Video: Former Couple Becomes Poster children For Amicable Divorce
Here are four tips for making your divorce as peaceful and amicable as possible.
Keep the kids in mind
When you have children, it is extremely important to try to remain friendly with your ex after divorce as conflict between parents is linked to a number of harmful effects in children.
Even if your emotions are bruised, try to pick your battles wisely and ask yourself if it’s really worth staying bitter and angry if it could potentially harm your kids. Taking the high road is almost certainly in their best interest.
Don’t point fingers
Try to come to an agreement with your ex that neither of you are going to blame the other for the marriage’s failure. Once the divorce process starts, it doesn’t really matter who’s at fault. More than likely, there’s some blame both of you can shoulder.
Instead of fixating on who did what and why things didn’t work out, it’s healthier to look ahead and move forward with your new lives.
Be honest and fair about asset division and finances
This will obviously take cooperation from your ex, which is outside your control, but you both need to be honest with each other when it comes to asset division and other financial issues.
Debt, child support, spousal support and who gets what often spur the biggest arguments during the divorce process. So start with a level-headed discussion about who deserves to get what. When there are disagreements, calmly talk about why each of you feel that way and see if there is any room for negotiation.

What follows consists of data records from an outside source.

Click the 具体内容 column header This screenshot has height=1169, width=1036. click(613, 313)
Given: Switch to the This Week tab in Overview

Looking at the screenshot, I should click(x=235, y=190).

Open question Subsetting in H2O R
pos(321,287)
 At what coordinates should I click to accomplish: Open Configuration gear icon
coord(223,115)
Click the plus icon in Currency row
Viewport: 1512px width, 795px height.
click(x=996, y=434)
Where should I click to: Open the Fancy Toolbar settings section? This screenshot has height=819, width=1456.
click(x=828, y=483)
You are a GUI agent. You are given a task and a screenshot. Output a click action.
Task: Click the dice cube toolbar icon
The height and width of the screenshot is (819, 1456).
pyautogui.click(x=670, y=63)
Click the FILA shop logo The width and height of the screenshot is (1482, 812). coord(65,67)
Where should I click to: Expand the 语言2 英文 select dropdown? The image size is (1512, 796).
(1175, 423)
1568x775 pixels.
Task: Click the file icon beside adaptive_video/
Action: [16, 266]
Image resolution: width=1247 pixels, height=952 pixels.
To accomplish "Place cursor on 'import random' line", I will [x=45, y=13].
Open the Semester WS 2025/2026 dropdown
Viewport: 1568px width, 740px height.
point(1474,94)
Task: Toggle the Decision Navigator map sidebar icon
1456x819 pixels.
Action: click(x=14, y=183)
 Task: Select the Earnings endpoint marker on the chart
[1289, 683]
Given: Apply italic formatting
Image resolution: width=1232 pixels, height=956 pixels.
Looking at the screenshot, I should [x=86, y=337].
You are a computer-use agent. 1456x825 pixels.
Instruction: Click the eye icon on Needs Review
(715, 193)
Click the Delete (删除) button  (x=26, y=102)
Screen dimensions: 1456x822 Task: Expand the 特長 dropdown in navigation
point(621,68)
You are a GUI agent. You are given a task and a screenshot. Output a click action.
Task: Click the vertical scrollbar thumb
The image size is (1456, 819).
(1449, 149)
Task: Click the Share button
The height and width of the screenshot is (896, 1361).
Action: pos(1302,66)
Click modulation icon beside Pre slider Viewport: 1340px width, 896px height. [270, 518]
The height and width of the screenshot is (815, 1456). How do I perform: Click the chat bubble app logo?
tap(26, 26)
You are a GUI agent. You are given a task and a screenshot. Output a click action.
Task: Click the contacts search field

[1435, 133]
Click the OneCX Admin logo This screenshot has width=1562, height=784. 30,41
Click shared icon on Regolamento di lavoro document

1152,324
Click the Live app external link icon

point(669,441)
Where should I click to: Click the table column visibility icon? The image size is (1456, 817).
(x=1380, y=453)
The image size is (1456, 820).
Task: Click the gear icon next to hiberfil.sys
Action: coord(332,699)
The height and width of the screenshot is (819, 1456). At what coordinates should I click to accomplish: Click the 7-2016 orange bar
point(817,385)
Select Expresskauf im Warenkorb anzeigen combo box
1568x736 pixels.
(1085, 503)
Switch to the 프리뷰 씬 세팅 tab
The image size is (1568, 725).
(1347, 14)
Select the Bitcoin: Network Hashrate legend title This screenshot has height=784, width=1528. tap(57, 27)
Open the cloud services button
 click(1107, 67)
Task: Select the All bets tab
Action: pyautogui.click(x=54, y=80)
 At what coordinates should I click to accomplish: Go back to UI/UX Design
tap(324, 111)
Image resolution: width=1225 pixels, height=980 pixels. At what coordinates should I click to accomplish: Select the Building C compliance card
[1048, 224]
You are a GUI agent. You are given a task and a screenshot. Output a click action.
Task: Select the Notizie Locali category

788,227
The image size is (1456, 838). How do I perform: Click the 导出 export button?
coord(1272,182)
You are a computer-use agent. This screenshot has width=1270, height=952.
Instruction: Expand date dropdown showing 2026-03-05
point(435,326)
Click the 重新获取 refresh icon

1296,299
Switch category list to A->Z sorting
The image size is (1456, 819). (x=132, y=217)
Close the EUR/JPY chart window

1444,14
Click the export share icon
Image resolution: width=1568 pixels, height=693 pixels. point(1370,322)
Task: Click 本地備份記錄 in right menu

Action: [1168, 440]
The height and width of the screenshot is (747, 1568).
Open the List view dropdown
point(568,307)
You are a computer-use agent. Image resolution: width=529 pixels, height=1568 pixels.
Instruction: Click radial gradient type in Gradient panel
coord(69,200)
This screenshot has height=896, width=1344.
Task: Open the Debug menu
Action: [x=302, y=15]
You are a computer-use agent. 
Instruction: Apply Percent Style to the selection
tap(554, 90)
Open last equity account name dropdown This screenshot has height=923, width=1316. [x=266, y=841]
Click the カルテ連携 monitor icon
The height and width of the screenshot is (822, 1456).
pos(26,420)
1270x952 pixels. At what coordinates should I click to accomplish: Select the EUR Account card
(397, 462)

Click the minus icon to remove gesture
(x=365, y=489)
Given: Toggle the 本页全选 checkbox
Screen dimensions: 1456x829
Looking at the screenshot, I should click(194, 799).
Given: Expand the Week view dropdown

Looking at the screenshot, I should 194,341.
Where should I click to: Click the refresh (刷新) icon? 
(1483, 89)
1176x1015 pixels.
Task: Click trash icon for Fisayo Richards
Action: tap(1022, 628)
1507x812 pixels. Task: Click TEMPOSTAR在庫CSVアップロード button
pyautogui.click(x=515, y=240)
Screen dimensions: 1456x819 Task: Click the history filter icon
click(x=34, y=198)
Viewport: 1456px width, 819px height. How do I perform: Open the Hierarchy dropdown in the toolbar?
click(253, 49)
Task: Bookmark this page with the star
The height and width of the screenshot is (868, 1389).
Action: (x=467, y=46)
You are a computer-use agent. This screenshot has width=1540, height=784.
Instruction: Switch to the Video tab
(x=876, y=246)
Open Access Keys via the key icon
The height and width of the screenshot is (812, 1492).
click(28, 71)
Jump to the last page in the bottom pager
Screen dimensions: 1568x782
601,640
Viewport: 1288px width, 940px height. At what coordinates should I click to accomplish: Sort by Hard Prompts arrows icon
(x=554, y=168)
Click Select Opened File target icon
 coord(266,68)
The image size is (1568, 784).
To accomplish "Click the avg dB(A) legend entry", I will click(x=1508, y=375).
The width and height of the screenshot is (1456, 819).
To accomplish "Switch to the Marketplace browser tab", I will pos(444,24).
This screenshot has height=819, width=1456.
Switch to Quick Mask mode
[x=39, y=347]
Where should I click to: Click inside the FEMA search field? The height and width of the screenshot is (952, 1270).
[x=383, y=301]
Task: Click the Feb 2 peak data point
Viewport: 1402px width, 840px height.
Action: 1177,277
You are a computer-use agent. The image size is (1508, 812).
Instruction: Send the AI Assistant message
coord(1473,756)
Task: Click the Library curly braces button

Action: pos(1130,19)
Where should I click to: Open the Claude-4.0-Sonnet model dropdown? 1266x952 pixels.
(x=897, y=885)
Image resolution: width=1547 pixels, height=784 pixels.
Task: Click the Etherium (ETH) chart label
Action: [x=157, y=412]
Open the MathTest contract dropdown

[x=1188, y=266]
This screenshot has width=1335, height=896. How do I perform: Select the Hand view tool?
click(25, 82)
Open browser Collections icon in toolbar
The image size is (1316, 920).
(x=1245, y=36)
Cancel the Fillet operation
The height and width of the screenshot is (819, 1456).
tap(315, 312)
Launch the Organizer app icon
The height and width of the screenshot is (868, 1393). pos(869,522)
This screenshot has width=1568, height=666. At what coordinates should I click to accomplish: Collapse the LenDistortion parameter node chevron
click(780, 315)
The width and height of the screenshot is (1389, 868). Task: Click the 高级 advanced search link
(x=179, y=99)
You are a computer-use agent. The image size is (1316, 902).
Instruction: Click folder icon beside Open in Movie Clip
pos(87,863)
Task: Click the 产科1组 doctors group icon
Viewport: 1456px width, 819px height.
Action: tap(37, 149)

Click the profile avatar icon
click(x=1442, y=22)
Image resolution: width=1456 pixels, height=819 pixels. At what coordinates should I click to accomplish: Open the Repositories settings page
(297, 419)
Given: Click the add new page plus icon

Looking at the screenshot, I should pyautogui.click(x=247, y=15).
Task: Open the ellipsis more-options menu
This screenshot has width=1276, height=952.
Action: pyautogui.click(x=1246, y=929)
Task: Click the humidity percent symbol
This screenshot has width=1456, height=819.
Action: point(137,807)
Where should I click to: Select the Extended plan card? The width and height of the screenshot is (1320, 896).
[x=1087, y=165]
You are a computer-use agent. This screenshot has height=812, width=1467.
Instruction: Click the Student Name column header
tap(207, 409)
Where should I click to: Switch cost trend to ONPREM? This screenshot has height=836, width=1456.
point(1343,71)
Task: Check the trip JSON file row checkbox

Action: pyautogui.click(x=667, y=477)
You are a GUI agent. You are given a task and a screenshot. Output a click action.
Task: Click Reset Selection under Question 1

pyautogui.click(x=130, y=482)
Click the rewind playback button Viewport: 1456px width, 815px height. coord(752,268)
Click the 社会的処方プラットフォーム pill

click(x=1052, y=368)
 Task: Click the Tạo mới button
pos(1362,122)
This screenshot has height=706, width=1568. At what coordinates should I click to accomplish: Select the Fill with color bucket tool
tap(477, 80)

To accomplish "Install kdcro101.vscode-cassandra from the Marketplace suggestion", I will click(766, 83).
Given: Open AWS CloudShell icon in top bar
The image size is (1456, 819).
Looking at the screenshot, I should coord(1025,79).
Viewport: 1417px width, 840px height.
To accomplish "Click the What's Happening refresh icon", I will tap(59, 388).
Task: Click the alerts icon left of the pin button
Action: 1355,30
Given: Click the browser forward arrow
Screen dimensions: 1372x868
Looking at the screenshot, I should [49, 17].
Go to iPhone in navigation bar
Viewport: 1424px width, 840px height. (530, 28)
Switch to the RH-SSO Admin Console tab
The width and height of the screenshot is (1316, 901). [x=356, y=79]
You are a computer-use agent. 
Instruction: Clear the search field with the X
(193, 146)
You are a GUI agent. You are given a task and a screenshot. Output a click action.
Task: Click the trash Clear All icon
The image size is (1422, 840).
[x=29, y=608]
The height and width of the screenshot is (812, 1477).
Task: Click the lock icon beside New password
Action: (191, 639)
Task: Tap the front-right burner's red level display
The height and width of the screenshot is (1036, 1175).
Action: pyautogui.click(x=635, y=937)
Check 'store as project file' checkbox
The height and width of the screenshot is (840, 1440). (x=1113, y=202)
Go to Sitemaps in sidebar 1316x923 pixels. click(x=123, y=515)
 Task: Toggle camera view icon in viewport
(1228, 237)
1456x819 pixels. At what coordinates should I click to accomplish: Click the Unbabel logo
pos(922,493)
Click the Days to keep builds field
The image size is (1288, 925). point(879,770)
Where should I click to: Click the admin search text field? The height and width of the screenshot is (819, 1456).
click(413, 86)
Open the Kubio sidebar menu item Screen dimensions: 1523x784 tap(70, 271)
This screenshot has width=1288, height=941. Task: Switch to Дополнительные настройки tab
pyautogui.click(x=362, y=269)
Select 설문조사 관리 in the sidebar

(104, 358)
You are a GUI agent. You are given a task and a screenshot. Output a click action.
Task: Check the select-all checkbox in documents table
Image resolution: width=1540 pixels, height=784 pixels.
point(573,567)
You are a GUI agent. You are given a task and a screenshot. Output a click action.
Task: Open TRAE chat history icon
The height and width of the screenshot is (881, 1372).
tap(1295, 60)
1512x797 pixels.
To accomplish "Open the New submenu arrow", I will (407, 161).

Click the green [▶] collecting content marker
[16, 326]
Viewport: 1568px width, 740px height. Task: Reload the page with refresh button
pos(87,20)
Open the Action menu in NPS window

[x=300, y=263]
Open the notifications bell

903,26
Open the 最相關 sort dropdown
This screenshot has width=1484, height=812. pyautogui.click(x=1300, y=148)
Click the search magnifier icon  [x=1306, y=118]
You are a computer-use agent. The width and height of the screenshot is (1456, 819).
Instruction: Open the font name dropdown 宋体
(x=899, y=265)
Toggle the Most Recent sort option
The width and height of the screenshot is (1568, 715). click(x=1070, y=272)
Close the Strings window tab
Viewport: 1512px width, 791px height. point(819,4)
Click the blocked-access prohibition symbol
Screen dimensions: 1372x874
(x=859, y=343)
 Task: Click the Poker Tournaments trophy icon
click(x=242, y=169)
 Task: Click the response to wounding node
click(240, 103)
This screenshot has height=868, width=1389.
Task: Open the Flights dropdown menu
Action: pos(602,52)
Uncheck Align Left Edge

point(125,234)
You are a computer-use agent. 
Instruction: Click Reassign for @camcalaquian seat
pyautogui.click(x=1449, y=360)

This is one of the biggest hurdles to amicable divorce, but if you can come to a fair agreement it can go a long ways toward establishing a positive post-divorce relationship with your ex when you’re dealing with various child custody issues.
Finding a way to negotiate a settlement out of court is one of the best ways to minimize the financial burden that comes with most divorces. One way to do that is by going through mediation, which is a non-adversarial alternative to litigation.
Everything You Need To Know About Mediation: Part I
Everything You Need To Know About Mediation: Part II
Mediation involves both parties sitting down with a trained, neutral mediator to try to work out the disputed issues of the divorce. Successful mediation can cut litigation expenses that can quickly rack up if you spend much time fighting in the courtroom.
However, even if you do go through mediation, it’s still a good idea to meet with your divorce attorney beforehand to make sure you are prepared and don’t get taken advantage of.